Memories of a rural childhood – A is for Apples and Apricots

memories

Apples

My maternal grandmother Ida Mary Gibson Roberts (nee Ferres) visited us one day a week for many years. One of my most enduring memories is of her sitting at the kitchen table peeling, trimming and cutting up huge piles of windfall apples (even the very tiniest most grub-eaten ones) so they could be stewed for the family to eat with our evening meal.

Apricots

Some hot years Dad drove into the Wholesale Fruit and Vegetable Market between Christmas and New Year to take advantage of the availability of cheaper fruit at that time. We loved it when he came home with many cases of luscious, ripe apricots. We kids ate lots of them fresh.

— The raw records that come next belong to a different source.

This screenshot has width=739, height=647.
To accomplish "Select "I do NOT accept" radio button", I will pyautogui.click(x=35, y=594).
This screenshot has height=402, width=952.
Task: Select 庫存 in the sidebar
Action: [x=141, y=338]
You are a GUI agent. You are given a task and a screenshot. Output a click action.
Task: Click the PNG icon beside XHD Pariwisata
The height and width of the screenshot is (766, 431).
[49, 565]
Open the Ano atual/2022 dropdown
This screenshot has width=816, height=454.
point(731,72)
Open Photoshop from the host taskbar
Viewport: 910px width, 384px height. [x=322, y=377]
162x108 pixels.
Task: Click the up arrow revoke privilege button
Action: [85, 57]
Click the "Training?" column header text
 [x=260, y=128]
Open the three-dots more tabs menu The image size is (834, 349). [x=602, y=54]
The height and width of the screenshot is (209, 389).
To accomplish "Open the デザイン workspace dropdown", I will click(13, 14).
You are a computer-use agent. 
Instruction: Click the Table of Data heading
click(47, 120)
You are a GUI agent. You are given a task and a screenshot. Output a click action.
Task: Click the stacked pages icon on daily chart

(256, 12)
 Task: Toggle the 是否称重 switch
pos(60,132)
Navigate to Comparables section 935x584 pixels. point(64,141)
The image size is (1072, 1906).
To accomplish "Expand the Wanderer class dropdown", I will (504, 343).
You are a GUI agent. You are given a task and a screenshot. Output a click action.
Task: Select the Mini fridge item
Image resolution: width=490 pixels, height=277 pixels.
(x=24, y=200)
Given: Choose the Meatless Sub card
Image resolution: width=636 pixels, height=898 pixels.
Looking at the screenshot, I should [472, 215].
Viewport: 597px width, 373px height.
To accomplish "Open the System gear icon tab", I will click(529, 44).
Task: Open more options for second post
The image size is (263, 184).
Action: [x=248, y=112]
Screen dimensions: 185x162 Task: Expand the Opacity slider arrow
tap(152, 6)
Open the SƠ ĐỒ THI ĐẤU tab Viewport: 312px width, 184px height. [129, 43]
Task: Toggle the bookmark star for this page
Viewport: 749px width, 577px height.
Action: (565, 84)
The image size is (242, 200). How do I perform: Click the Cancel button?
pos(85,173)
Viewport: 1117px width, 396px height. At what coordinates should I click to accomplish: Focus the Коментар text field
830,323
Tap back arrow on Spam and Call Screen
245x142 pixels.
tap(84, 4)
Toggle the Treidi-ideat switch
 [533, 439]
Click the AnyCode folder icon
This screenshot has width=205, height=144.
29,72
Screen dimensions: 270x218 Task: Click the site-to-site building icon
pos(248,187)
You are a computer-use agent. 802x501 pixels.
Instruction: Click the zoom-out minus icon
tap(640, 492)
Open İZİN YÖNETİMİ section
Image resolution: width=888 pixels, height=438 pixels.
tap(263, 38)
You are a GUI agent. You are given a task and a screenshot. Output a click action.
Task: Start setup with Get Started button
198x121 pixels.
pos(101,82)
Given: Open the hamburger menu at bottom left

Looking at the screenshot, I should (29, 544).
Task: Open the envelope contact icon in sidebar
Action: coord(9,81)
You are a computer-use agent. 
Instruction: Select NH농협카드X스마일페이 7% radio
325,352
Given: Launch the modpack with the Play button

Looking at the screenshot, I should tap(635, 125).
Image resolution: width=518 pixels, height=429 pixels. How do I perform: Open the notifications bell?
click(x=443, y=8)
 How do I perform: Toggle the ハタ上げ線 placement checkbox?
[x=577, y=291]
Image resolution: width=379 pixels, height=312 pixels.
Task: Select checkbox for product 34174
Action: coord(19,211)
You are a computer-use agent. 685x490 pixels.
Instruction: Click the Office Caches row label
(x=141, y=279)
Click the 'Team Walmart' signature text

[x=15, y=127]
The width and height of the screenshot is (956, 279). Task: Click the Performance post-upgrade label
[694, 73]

We also helped with cutting them in half and placing them in the Fowler’s Vacola bottles ready for preserving and cutting them up for jam making.

11 thoughts on “Memories of a rural childhood – A is for Apples and Apricots”

  1. This is a great idea. There are others who are doing childhood memories! I wish I had thought about it as it is a good way to record memories. Next year!

    1. Thanks, Sharon. I am hopeful that my plan of short posts about bits and pieces remembered from growing up will be both do-able and interesting to read.

    2. My list of possible topics is growing, Sharon. For some letters of the alphabet I think I already have enough ideas for several year’s posts!

    1. Realistically, it is the only way I could do it at present – and most of these stories only need a few lines!

  2. Apples are yummy, aren’t they. You can do so many things with them. I wasn’t a cooking apples fan, until I learnt how to make apple crumble … yum, yum. #AtoZChallenge

    1. We had apples in many forms: grated in fruit salad, stewed with ice cream, baked, and with a sponge topping.

  3. I have read backwards through your A to Z posts. What a pleasure they are to read…so many great memories of growing up. I think you may have started a trend for next year 😉

    My mother did lots of cooking but never bottled any preserves that I recall.

    @cassmob from
    Family History Across The Seas

    1. Thanks, Pauline. Not sure about a trend. It was really the easy way out – a combination of Genealogy Do-over and A to Z!
      I couldn’t see the point of completing an A-Z of genealogy resources or places as many other people have already compiled extensive resources of that kind. Neither could I envisage finding a suitable range of ancestral names or occupations!